I am feeling a combination of shock, relief, thankfulness and wariness now that the Lake Christine Fire is not threatening downtown Basalt. I live part-time in Redstone and part-time in Fraser. Just like here, in the Roaring Fork Valley we all knew that fire would eventually come, but to see it happen in the back yard is a real eye-opener. I don’t think I’m alone in thinking that fires that spark during prolonged droughts are extremely dangerous and downright shocking to witness firsthand.

Many structures and probably many lives were saved because of the incredible performance of valley responders who worked in concert with federal officials. The community benefitted from how well the response was organized and executed, from Keith Brink, chief of fire operations, right on down to the regional and local firefighters and countless local volunteers who worked the lines and supported the efforts to feed and support those with the shovels and hoses.

The pilots flying customized aircraft on low and dangerous missions in wild and windy weather have nerves of steel, and contributed to saving hundreds of homes in Basalt and the vicinity. They put it all on the line so that others could carry on. Wow. Such bravery and dedication and expertise are not to be underestimated or taken for granted.

The creatures of the forest had to run, fly or simply die as walls of flame overtook their habitats and homes. Forest ecosystems have a way of renewing and regrowing after a wildfire. The flame and ash shift the phases of the fire regime. Certain organisms benefit from these burned conditions, and some are rising from the ashes right now.

Before celebrating any rebirth and regrowth, though, we should consider the influence of inconvenient man-influenced climate change on the ecosystem. Climate researchers say that one effect of recent changes is hotter fires in drier areas, leading to less regrowth from woody plants and increased vulnerability in the future. I’ve only been in Colorado for 36 years. I can testify that from my perspective the local environment has become steadily hotter and drier and more combustible.

How convenient it would be to simply not believe that we impact our environment. But when I look around I see humans everywhere. Like ants.

The human infestation has been fueled by an economic engine that burns stuff at the expense of the natural world. Humans are part of the natural world, and burning stuff has come naturally to us for hundreds of thousands of years. Climate change is natural. And human. Now our brains are so big that we know what’s happening. That doesn’t make it easy to act collectively. The arguments continue.

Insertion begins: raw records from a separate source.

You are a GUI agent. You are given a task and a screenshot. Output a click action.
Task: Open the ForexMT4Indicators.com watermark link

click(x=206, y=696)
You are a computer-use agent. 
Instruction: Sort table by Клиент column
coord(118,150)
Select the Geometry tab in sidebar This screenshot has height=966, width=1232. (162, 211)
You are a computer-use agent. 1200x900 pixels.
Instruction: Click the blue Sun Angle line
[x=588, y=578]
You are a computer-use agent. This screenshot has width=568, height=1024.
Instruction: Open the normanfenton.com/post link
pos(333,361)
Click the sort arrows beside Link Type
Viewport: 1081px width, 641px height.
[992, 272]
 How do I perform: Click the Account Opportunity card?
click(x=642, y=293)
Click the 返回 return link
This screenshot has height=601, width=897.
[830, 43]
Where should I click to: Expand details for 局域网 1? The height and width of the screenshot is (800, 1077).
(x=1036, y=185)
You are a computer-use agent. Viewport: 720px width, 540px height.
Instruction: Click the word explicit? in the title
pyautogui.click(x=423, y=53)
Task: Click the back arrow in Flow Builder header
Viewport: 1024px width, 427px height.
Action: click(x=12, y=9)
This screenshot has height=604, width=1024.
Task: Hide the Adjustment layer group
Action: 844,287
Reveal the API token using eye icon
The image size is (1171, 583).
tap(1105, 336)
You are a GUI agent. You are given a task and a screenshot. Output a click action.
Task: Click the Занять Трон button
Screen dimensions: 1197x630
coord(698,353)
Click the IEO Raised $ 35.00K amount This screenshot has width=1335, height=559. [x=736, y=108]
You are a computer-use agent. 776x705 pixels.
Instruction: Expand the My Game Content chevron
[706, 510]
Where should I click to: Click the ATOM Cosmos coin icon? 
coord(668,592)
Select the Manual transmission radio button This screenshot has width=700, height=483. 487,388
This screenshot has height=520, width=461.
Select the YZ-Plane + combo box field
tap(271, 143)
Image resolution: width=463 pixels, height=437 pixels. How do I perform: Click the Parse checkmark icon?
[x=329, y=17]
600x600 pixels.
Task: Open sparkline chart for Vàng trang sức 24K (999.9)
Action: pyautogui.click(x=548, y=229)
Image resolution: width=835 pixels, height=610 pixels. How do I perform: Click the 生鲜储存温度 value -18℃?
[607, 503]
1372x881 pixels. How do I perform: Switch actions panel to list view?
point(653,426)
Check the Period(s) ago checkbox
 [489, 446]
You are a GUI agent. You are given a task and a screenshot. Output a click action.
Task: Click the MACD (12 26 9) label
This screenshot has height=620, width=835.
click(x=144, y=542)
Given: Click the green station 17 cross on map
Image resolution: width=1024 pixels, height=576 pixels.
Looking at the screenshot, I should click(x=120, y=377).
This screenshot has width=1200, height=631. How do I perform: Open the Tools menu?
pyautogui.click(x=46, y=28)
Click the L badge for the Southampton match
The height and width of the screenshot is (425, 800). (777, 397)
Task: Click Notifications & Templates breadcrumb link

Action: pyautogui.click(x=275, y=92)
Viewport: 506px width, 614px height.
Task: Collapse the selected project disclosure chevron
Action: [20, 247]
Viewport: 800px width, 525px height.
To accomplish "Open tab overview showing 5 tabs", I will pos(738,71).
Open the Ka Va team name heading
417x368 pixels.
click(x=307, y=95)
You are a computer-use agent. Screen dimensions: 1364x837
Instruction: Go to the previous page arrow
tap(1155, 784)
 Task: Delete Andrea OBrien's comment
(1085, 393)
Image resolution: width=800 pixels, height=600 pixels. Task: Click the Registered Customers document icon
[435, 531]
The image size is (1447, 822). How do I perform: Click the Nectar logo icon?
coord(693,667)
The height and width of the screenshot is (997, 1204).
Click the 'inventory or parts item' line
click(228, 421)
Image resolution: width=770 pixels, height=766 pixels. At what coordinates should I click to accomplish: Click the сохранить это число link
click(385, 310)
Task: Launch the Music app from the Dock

Local climate changes have led to beetle infestations, less rain and snow, shorter winters, increased dust and pollution, and the ability to grow tomatoes in Aspen. We simply must do what we can to address our local issues instead of relying on putting heroes in harm’s way.

It does not help that the leader of the free world claims that climate change is not real, but a hoax perpetuated on the world by communists from China.

Now is our chance to work on preventing this kind of catastrophe and address the causes, both little and large. The spark for the Lake Christine Fire started with tracer round fire at the Basalt State Wildlife Area shooting range. A much smaller fire, the Byers Canyon Fire was started by .223 full metal jacket rounds at the Byers Canyon Shooting Range in 2015.

Some argue that the range in Basalt should have been closed because of local Stage 2 fire restrictions and extreme dry conditions. (The Byers Canyon Range just closed due to fire danger.) The day the fire started in Basalt, it was illegal to smoke outside but still legal to shoot weapons unsupervised. Still others point out that some kind of licensing system on guns and stuff like tracer rounds might (once again) slow the unqualified from ruining things.

Yes, the Lake Christine Fire was ignited by locals misbehaving with guns, but the rest of us share some responsibility for creating the conditions that led to high fire danger in the first place. That fire could have easily been sparked by a trailer dragging a chain, a careless smoker of weed or tobacco, fireworks or other firearms, or kids playing with matches.

The community response and the expertise of the firefighters was nothing short of phenomenal. We owe it to them and each other to prepare for and prevent the next catastrophe. The fire season has just begun.